**Instructions**
#1 List every title that appears in single quotation marks in the commentary on cover songs, giving each title once.
#2 Duplicate a passage from the commentary on cover songs, beginning at the words "In modern pop" and stopping after the words "like Vital Signs.".
----- Document section
Right here at home, Mehdi Hasan’s timeless gem, ‘Mohabbat Karne Wale’ has various cover versions including one by Ali Sethi and another by Arooj Aftab that landed her a Grammy Award. The power lies in presentation and how the voice and the sound are reworked. If anything, these covers by Ali Sethi and Arooj Aftab compelled some who hadn’t heard the Mehdi Hasan version to go back and hear why this classic has endured.
In modern pop culture, women are often forgotten but the one artist who is still considered a force to be reckoned with is Nazia Hassan. Her music has been covered in concerts by many because it is beautiful and transcendent, and in some ways, ahead of its time. Most of all though, she is considered a pioneering artist whose music ushered in the pop era and the birth of acts like Vital Signs.
A pioneering artist, covering her is not easy. That pristine voice is a reminder of losing a gem while she was still so young.
In 2020, Velo Sound Station resurrected her memory and reminded us to go back to Nazia’s catalogue of music after Meesha Shafi delivered a brilliant version of Hassan’s famous song ‘Boom Boom’. It was such a strong and dissimilar cover that even Zoheb Hassan was moved and thought Shafi had done justice to his late sister’s iconic song.
The lesson, my friends, is that if you are going to cover another artist’s song, you better do it with intelligence and musicality that offers a prism with which a listener can hear the song and not find themselves cringing and offended.
Unfortunately, one of the hugely popular artists currently, Hasan Raheem, made this mistake. In a new TVC Presents moment, Raheem covered and botched a Nazia Hassan song.
What cannot and should not happen is an artist as popular as Hasan Raheem turning in a tedious, banal cover of an iconic song like ‘Aap Jaisa Koi’ but it has happened. In a new TVC featuring Hasan Raheem and Noor Khan, a very odd version of the song, sung by Hasan Raheem is featured. It isn’t about selling ice cream that is offensive. To be honest, TVCs featuring cover songs aren’t exactly new. Who remembers ‘Dil Dil Pakistan’ and its evil twin ‘Pepsi Pepsi Pakistan’?
So, it isn’t the TVC but the super popular Hasan Raheem singing a song he shouldn’t be singing because he doesn’t have the voice for it that is the problem. And if you watch the TVC before skipping it, you’ll know it in five seconds.
In comparison, Mauj dropped a cover version of ‘Pyar Ka Jadu’ by Zoheb Hassan as a rock song, completely original in idea, musicianship and vocal ability. Featured on the band’s one and only self-titled debut album, it’s as delightful to listen to as it was when we first heard it, happy that two great versions of the song exist.
Meesha Shafi made ‘Boom Boom’ a smashing success because of how she sang the song, the additional English lyrics and a sound that belonged to a changing and challenging musical landscape. Without losing sight of how Nazia Hassan was pioneering during her days in music, Meesha Shafi also showed a deep, abiding respect by not singing it like a jingle.
Hasan Raheem, on the other hand, could’ve at least done a better job as a singer but this cover is just one of those things you swallow and quickly move on and not pay heed to ever again. Just listen to the original by Nazia Hassan. Or, Hasan Raheem at his best in his breakthrough song, ‘Aisay Kaisay’.
----------
----- Data supplied
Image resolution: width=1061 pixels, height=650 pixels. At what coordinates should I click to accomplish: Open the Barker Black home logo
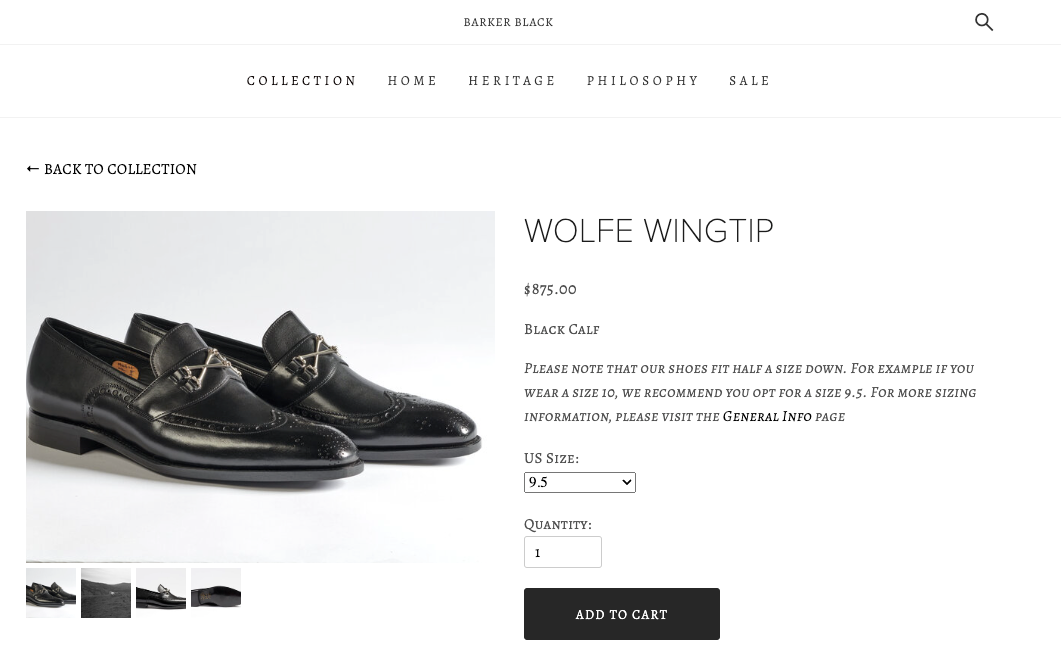point(508,21)
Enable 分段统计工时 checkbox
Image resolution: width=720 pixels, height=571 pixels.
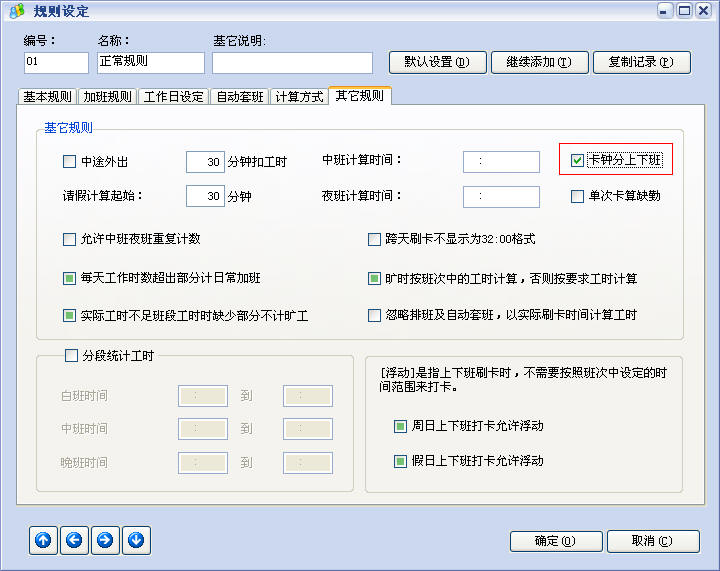pos(70,355)
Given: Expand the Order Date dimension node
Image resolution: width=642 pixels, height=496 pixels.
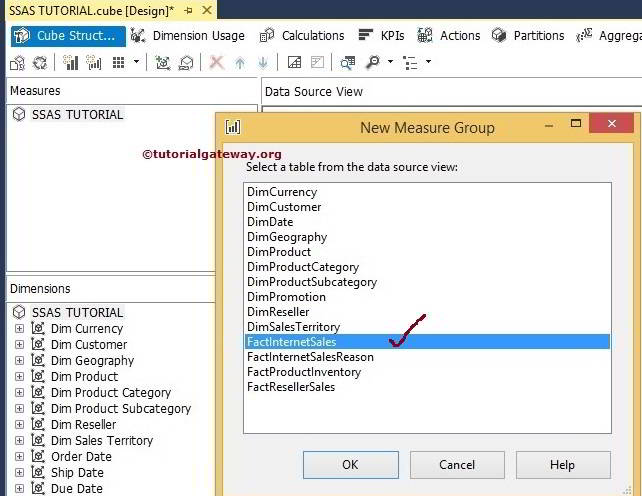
----------
**Answers to the tasks**
#1 'Mohabbat Karne Wale', 'Boom Boom', 'Aap Jaisa Koi', 'Dil Dil Pakistan', 'Pepsi Pepsi Pakistan', 'Pyar Ka Jadu', 'Aisay Kaisay'

#2
In modern pop culture, women are often forgotten but the one artist who is still considered a force to be reckoned with is Nazia Hassan. Her music has been covered in concerts by many because it is beautiful and transcendent, and in some ways, ahead of its time. Most of all though, she is considered a pioneering artist whose music ushered in the pop era and the birth of acts like Vital Signs.